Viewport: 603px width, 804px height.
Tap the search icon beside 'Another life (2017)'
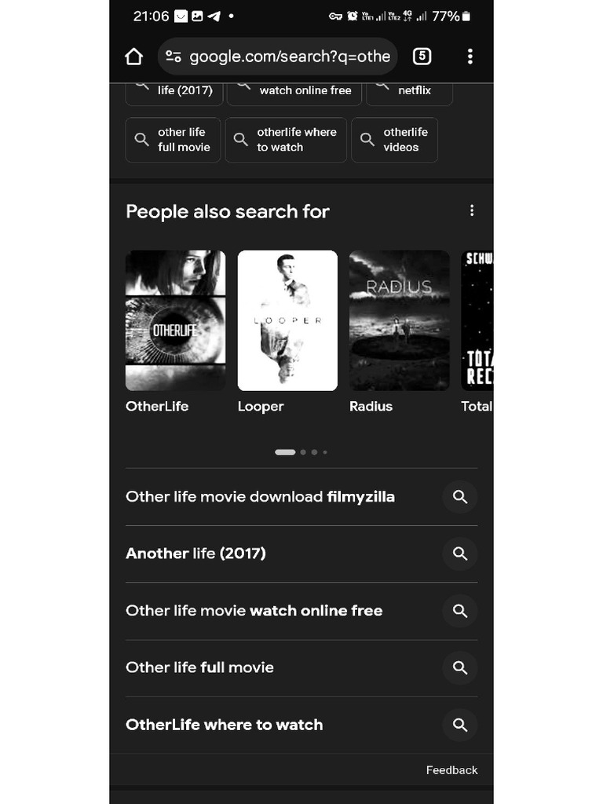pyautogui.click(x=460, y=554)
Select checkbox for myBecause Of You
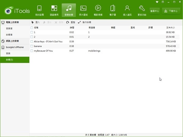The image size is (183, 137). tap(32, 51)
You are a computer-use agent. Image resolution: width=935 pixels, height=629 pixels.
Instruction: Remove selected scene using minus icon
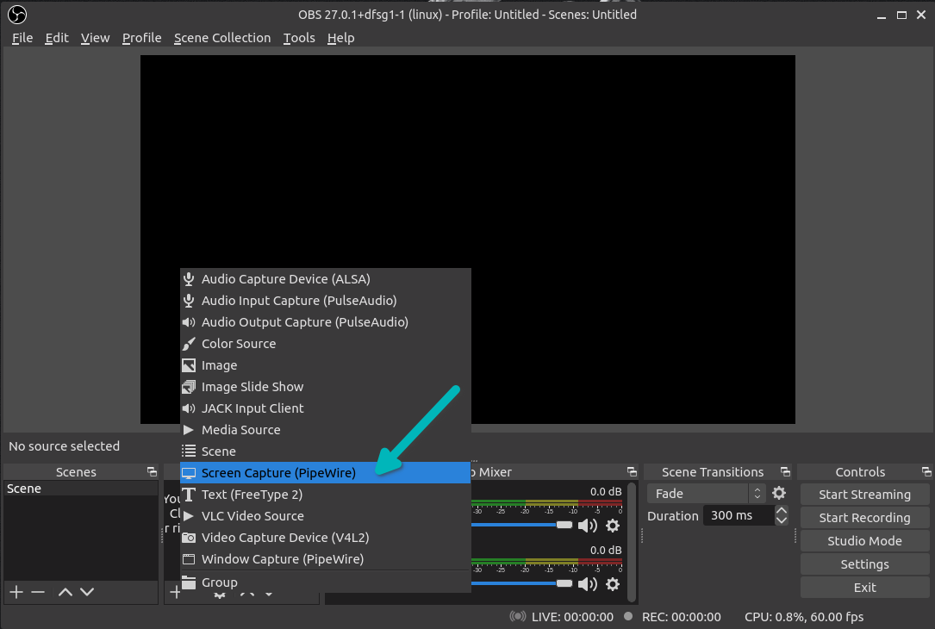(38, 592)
--------------------------------
• SET PROBLEM: Print the text of every item above word for word, leaving out the pictures.

• FINAL ANSWER:
Viewport: 603px width, 804px height.
Tap the search icon beside 'Another life (2017)'
pyautogui.click(x=460, y=554)
Select checkbox for myBecause Of You
The image size is (183, 137). tap(32, 51)
You are a computer-use agent. Image resolution: width=935 pixels, height=629 pixels.
Instruction: Remove selected scene using minus icon
(38, 592)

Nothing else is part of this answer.